One of the problems I had with blog comments is spam. Blogger would queue up moderated comments and send you an email about them. The idea occurred to me that that was redundant and it would be better to cut out the middleman - you are getting email notifications about comments needing moderation, and email already had long established and much better spam filtering. Why not have people submit comments via email? That way you can also reply to people privately. This is also convenient for people who read their feeds via RSS-to-email or in newsreaders/email clients like Thunderbird and Gnus.

Another aspect of comments via email is that it is much more like a letter to the editor. Your blog posts are articles, and you can choose to update them with corrections and comments that people send in, instead of trying to manage a half-baked message board that is the standard LiveJournal/Blogger/Wordpress/Disqus comments section.

I think an easy and valuable way to get non-geeks to use web page feeds more is to provide the option to sign up for the feed via email, by offering a "newsletter" option.

I upvoted your response as your ideas are very reasonable but as for me, I don't like e-mail for a number of reasons, both psychologically subjective and technical.

The first things the e-mail ecosystem is to do to become more adequate to the modern day world are to deprecate all the codepages but UTF-8 for any part of a message (header included), eliminate the overquoting tradition (including full text of the message the message is a response to) and introduce an efficient thread tracing mechanism instead, establish a more reasonable signature culture (i.e. people and software to stop including redundant and useless information in the bottom of every message) and make Markdown a core part of the standard (while HTML should better be deprecated).

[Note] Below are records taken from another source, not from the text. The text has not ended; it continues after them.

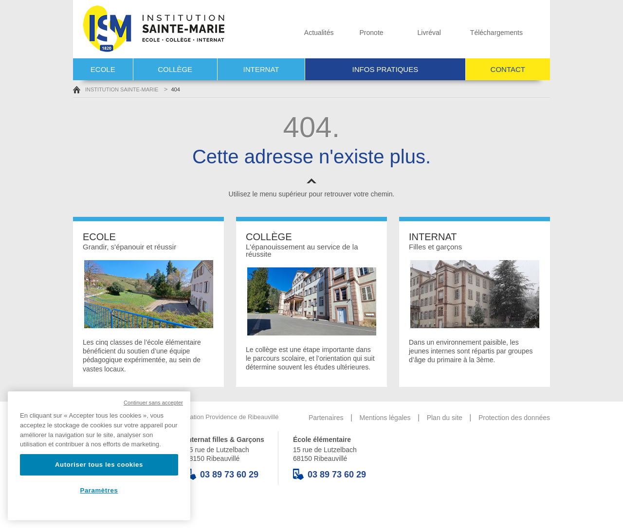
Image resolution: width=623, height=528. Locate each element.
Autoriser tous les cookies (99, 464)
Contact (508, 69)
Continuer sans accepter (153, 402)
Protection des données (514, 418)
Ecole (103, 69)
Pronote (362, 32)
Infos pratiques (385, 69)
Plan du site (444, 418)
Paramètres (99, 490)
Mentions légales (385, 418)
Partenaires (326, 418)
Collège (175, 69)
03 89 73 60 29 (221, 474)
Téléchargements (485, 32)
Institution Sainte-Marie (115, 89)
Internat (261, 69)
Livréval (416, 32)
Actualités (305, 32)
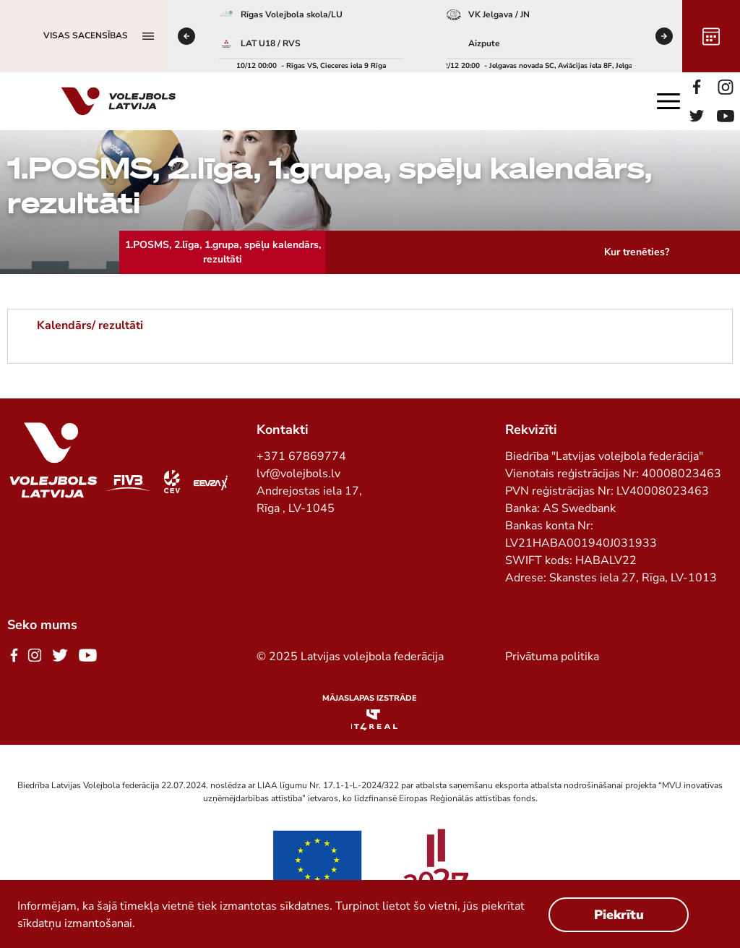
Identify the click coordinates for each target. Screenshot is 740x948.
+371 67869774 (301, 456)
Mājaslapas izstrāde (369, 698)
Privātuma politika (552, 657)
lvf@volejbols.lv (298, 474)
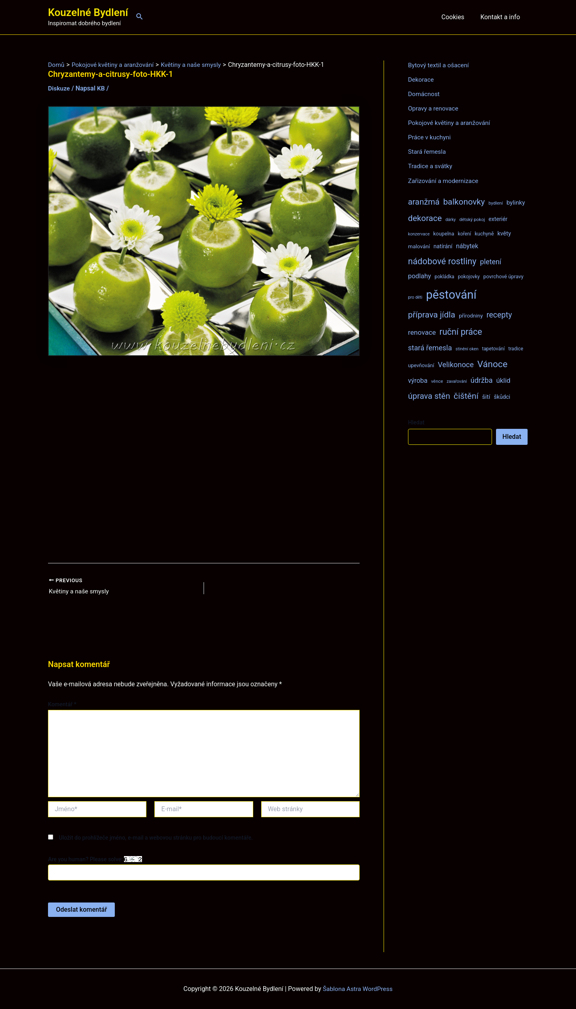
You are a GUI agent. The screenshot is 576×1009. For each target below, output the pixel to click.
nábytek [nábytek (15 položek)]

Those are all very good ideas for email. Part of it could be dealt with in RFCs, part of it by changing default email client behavior.

I also agree that email should be a personal preference. I think that DFeed[1][2] shows how open discussion systems should be built. DFeed provides a unified discussion system that is simultaneously accessible through email, NNTP, a web interface, and Atom feeds. That would be a really nice way to offer a comment discussion system on a blog.